Single vs batch routing
The router picks the upstream endpoint based on the cardinality of contents:
- 1 content →
:embedContent($0.15 per 1M tokens) - N > 1 contents →
:batchEmbedContents($0.075 per 1M tokens, 50% cheaper)
Gemini’s :embedContent endpoint silently concatenates multi-part content into a single string and returns ONE vector for everything — no error, 200 OK, wrong shape. The router defends against this by always dispatching multi-content requests to :batchEmbedContents. The endpoint field in the response confirms which upstream URL was used; treat any unexpected value (e.g. embedContent for a multi-content request) as a router bug.
Examples
curl -X POST https://api.quantized.us/v1/gemini/embeddings \
-H "Authorization: Bearer sk-quantized-YOUR-KEY" \
-H "Content-Type: application/json" \
-d '{
"model": "gemini-embedding-001",
"contents": [
{"parts": [{"text": "The quick brown fox jumps over the lazy dog."}]}
],
"task_type": "RETRIEVAL_DOCUMENT"
}'
curl -X POST https://api.quantized.us/v1/gemini/embeddings \
-H "Authorization: Bearer sk-quantized-YOUR-KEY" \
-H "Content-Type: application/json" \
-d '{
"model": "gemini-embedding-001",
"contents": [
{"parts": [{"text": "first"}]},
{"parts": [{"text": "second"}]},
{"parts": [{"text": "third"}]}
],
"task_type": "RETRIEVAL_DOCUMENT"
}'
import httpx
resp = httpx.post(
"https://api.quantized.us/v1/gemini/embeddings",
headers={"Authorization": "Bearer sk-quantized-YOUR-KEY"},
json={
"model": "gemini-embedding-001",
"contents": [
{"parts": [{"text": "What is a fox?"}]}
],
"task_type": "RETRIEVAL_QUERY",
"output_dimensionality": 768,
},
)
data = resp.json()
print(data["endpoint"]) # "embedContent"
print(len(data["embeddings"][0]["values"])) # 768
Response
{
"model": "gemini-embedding-001",
"embeddings": [
{"values": [0.0123, -0.0456, 0.0789, ...]}
],
"endpoint": "embedContent",
"usage": {
"credits_used": 12,
"credits_remaining": 999988
}
}
| Field | Type | Description |
|---|---|---|
model |
string | Echoed from the request |
embeddings |
array | One entry per input content, in order. Single-input requests return a 1-element list |
embeddings[].values |
array of floats | The vector |
endpoint |
string | Either "embedContent" or "batchEmbedContents" — the upstream URL the router called |
usage.credits_used |
integer | Micro-credits consumed (billed at the rate corresponding to endpoint) |
usage.credits_remaining |
integer or null | Micro-credits remaining (null for unlimited licenses) |
Gemini’s :embedContent returns {embedding: {values: [...]}} (singular), while :batchEmbedContents returns {embeddings: [{values: [...]}, ...]} (plural). The router normalizes both to the plural list shape so client code doesn’t branch on cardinality, and surfaces the upstream choice via the endpoint field.
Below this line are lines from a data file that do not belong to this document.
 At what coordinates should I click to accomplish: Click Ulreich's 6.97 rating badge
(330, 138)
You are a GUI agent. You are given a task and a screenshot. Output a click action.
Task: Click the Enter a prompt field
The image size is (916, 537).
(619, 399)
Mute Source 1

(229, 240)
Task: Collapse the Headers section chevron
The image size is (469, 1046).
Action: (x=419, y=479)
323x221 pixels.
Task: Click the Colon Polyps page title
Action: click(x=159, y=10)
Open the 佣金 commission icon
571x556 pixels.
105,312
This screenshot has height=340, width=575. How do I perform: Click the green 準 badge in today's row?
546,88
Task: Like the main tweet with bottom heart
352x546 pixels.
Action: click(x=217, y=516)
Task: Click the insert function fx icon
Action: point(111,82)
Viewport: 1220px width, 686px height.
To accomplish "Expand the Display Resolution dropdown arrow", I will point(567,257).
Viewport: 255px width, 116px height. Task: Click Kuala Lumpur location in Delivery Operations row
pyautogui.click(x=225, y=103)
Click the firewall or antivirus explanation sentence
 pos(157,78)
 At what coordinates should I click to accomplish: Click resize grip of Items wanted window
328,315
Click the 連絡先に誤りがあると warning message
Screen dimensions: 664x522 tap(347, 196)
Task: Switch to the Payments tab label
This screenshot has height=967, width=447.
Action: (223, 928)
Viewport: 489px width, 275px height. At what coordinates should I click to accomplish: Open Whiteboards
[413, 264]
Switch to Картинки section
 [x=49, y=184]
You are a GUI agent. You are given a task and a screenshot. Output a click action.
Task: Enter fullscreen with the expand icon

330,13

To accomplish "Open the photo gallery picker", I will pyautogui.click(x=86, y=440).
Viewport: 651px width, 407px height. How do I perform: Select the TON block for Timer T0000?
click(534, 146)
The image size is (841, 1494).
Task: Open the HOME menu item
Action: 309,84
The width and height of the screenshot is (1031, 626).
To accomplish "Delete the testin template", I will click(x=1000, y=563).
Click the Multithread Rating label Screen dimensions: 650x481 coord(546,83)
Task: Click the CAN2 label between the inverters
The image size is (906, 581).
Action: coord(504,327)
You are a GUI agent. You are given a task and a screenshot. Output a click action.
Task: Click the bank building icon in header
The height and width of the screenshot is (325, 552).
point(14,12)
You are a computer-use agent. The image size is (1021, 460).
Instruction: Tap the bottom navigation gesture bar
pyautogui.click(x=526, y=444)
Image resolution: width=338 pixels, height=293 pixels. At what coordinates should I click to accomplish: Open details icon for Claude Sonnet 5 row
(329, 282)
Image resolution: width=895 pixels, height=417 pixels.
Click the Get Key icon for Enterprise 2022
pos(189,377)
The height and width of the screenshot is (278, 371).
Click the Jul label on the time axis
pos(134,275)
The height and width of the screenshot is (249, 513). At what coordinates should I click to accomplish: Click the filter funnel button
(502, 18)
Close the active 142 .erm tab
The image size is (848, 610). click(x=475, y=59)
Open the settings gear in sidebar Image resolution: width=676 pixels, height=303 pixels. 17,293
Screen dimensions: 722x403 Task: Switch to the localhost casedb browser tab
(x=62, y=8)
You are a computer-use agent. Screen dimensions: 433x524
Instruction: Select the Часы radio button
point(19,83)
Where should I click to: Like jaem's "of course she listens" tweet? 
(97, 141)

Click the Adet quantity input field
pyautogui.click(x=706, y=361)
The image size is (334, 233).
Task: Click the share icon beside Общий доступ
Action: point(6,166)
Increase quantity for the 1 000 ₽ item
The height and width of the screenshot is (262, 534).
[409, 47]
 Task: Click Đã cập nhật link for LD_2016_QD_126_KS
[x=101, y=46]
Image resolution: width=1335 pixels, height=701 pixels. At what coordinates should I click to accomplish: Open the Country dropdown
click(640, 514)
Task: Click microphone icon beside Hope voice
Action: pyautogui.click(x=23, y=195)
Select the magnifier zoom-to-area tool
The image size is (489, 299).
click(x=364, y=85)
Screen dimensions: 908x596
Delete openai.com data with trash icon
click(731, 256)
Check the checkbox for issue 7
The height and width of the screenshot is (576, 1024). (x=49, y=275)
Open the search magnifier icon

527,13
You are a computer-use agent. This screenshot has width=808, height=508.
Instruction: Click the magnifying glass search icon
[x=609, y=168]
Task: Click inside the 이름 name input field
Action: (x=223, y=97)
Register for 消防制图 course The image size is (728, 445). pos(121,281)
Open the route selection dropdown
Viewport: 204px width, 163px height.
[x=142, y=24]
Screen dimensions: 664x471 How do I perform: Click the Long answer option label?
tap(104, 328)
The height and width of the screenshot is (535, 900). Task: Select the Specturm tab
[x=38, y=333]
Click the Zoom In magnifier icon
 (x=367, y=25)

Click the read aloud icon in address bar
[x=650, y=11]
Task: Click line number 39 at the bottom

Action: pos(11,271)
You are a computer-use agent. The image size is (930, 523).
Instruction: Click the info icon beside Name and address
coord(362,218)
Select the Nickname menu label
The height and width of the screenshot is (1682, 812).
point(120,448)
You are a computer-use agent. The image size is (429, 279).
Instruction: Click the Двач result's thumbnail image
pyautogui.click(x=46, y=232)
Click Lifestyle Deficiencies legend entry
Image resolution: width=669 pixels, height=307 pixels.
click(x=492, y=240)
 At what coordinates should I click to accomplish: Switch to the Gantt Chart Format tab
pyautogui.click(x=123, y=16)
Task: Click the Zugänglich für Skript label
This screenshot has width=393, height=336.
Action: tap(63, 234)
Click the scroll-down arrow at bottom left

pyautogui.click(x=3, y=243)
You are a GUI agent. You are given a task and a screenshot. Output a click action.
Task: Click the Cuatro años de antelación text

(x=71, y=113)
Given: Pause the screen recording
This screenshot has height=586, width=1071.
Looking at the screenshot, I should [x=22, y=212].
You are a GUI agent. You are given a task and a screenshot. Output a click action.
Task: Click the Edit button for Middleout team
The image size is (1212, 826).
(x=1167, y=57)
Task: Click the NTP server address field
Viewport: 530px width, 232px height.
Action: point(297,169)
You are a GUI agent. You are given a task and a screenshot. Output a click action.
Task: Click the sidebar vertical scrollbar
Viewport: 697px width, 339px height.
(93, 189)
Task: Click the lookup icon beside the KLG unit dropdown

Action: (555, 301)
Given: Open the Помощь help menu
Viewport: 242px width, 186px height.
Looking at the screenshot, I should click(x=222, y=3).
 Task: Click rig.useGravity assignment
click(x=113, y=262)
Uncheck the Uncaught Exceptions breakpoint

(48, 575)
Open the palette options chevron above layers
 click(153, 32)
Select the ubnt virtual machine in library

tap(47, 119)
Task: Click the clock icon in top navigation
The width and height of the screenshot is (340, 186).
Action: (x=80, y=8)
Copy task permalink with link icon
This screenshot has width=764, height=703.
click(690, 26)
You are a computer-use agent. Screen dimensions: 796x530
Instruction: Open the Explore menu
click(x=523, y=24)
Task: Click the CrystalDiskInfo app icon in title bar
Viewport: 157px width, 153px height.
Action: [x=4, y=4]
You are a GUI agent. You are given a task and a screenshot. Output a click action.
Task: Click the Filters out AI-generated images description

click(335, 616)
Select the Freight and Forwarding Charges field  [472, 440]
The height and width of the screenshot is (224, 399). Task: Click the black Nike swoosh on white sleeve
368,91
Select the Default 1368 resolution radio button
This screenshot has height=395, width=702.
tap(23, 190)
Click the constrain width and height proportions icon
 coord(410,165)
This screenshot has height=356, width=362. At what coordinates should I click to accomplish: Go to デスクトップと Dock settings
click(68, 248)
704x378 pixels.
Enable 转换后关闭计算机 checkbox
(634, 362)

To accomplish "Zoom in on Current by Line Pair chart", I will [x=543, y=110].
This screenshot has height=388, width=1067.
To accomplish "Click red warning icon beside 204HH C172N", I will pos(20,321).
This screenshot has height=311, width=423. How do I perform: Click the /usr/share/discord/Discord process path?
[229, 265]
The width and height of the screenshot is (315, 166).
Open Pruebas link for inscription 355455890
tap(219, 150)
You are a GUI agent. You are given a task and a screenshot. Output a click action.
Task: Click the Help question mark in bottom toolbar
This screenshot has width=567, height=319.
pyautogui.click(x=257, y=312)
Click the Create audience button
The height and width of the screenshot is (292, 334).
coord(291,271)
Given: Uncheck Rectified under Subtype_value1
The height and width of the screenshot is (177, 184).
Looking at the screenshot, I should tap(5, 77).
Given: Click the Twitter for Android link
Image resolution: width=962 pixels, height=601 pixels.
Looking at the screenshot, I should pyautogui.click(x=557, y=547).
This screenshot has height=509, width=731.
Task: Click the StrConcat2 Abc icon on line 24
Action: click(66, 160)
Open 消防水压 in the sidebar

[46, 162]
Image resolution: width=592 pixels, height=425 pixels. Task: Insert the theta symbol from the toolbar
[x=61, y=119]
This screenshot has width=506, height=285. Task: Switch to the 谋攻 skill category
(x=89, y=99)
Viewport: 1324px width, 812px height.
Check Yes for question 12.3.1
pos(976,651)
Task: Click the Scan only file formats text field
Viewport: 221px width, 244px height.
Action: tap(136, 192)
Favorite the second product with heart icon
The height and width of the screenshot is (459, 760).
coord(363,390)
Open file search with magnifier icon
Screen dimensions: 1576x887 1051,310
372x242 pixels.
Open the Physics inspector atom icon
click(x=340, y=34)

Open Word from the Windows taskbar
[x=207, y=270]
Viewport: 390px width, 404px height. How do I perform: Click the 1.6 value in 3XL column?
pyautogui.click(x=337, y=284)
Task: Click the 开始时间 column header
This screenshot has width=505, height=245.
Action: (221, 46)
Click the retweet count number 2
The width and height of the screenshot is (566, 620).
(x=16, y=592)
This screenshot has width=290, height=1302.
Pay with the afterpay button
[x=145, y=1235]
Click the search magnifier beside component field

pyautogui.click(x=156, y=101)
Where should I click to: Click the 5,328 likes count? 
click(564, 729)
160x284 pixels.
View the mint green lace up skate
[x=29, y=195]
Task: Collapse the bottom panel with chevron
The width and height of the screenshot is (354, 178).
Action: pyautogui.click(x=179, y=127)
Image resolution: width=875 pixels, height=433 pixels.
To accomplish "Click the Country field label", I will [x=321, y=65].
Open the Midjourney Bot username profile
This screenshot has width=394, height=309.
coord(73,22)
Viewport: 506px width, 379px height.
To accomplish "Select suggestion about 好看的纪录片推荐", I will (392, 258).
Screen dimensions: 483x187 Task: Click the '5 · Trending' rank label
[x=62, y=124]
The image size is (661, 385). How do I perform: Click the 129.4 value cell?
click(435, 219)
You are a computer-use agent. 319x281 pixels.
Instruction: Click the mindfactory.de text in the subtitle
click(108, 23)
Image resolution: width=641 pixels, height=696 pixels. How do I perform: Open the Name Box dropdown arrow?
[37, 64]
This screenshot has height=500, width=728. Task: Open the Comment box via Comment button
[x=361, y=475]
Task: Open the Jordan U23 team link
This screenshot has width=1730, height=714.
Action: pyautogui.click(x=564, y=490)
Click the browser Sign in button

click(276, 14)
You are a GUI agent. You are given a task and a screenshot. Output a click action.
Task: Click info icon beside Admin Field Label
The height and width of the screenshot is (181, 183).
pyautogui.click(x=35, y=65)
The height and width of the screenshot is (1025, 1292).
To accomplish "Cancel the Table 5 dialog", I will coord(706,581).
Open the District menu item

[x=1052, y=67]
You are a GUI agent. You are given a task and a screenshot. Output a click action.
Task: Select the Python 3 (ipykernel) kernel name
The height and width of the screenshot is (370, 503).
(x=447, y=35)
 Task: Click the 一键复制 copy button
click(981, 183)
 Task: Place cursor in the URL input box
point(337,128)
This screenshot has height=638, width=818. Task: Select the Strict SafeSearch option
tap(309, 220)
Gemini’s embedding endpoints do not return token counts. Quantized estimates input tokens at ~4 characters per token (floored at 1). This is conservative and rarely under-bills for natural-language input.
Models
| Model id | Native dimension | Truncatable to | Public list rate (single / batch) |
|---|---|---|---|
gemini-embedding-001 |
3072 | 768 | $0.15 / $0.075 per 1M tokens |
Filter for Gemini embedding models via GET /v1/models:
gemini_embed_models = [
m for m in models
if "gemini_embeddings" in m.get("supported_features", [])
]
Providers
| Provider | Slug | Default? |
|---|---|---|
| Google Gemini | gemini |
Yes (and only) |
This endpoint is Gemini-only — X-Quantized-Provider is ignored.
Errors
| Status | Condition |
|---|---|
401 |
Invalid or missing API key |
402 |
Insufficient credits |
404 |
Unknown model id (catalog gate) |
422 |
Validation — missing contents, empty contents, unsupported field, invalid task_type value, output_dimensionality < 1 |
400 |
Upstream Gemini error (e.g. invalid task type combination); sanitized message returned |
503 |
Upstream throttling, transient unavailability, or auth failure on the Gemini API key |
The following are not accepted by v1 and may be added in a future release:
- Multimodal Gemini embeddings (image, audio, video parts)
- Vertex AI endpoint variant (this endpoint talks to
generativelanguage.googleapis.com, not the Vertex API) - Concurrent fan-out to
:countTokensfor precise token counts